Aus den Reihen der Ampelkoalition gibt es an diesen Vorschlägen aber bereits Kritik: „Härtere Strafen sind schnell gefordert – vor allem kurz nachdem öffentlichkeitswirksame Straftaten erfolgt sind“, sagte etwa der stellvertretende Vorsitzende der FDP-Bundestagsfraktion, Konstantin Kuhle. Polizeibeamte vor Ort und eine gut ausgestattete, zügig arbeitende Justiz seien aber viel wirkungsvoller.
Auch die Grünen-Abgeordnete Misbah Khan erklärte: „Statt härterer Strafen muss das Vollstreckungsdefizit bei Haftbefehlen endlich angegangen werden.“ Sie forderte Bundeskanzler Olaf Scholz (SPD) auf, Gewalt gegen Politiker und Ehrenamtliche bei der nächsten Ministerpräsidentenkonferenz ganz oben auf die Tagesordnung zu setzen.

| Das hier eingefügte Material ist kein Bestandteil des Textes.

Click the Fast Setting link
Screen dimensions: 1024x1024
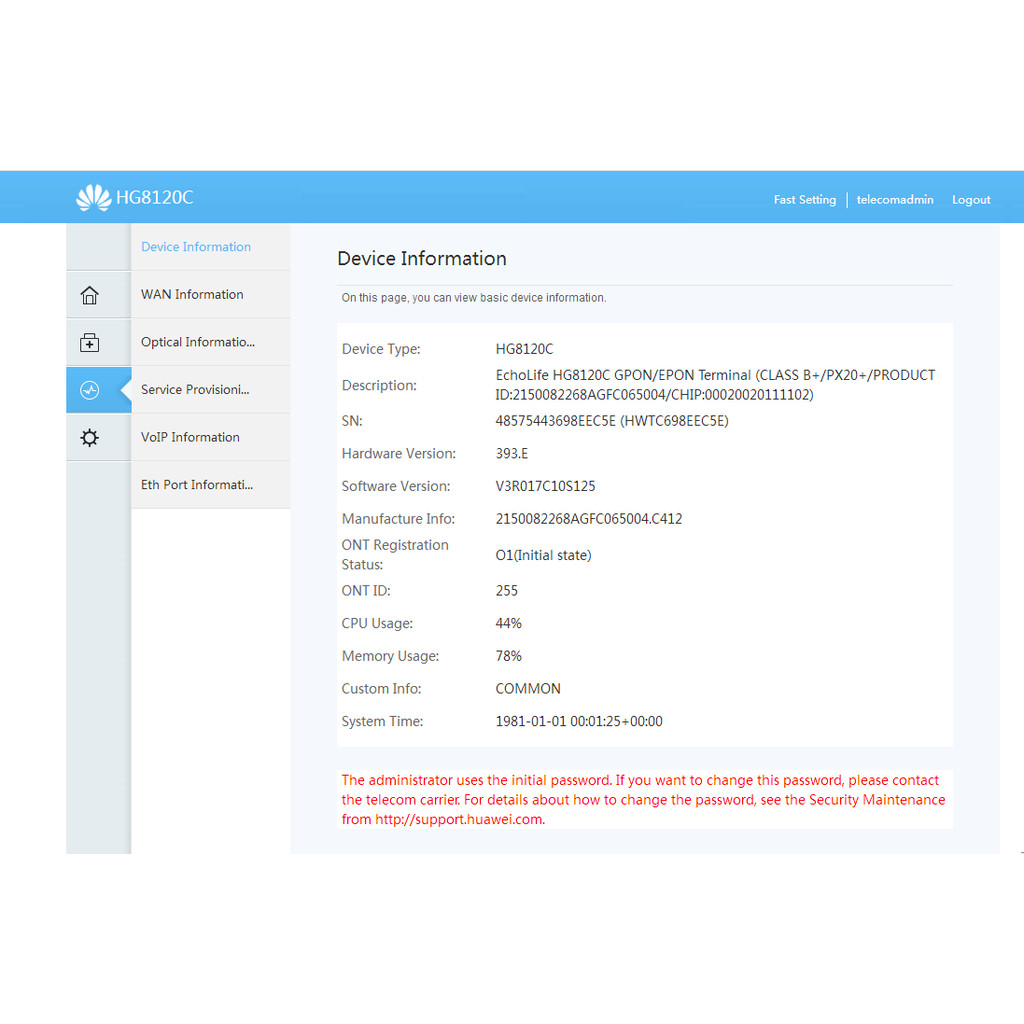point(804,200)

Campact sammelt für attackierte Politiker:innen
Die Kampagnen-Organisation Campact startete derweil einen Fonds zur Unterstützung attackierter Politiker*innen und gegen rechtsextreme Gewalt in demokratischen Wahlkämpfen. Schon am Wochenende hatte Campact zu Spenden an die betroffenen Ortsverbände in Dresden und Essen aufgerufen und auch selbst 30.000 Euro dazugegeben. Diese Spenden sollen nach Angaben der Organisation nun bundesweit verstetigt werden.
Der Fonds mit insgesamt 250.000 Euro solle dabei wirken wie ein Bumerang: „Unsere Demokratie lebt von einer engagierten Zivilgesellschaft und einer vielfältigen Parteienlandschaft“, erklärte Felix Kolb, Geschäftsführender Vorstand von Campact. „Mit tätlichen Angriffen auf Demokrat*innen sollen wir mundtot gemacht werden. Mit dem Bumerang-Fonds drehen wir diese Logik um und spenden dort, wo die Attacke stattfindet.“ Das Geld sorge so am Ende für mehr statt weniger Sichtbarkeit vor Ort, so Kolb.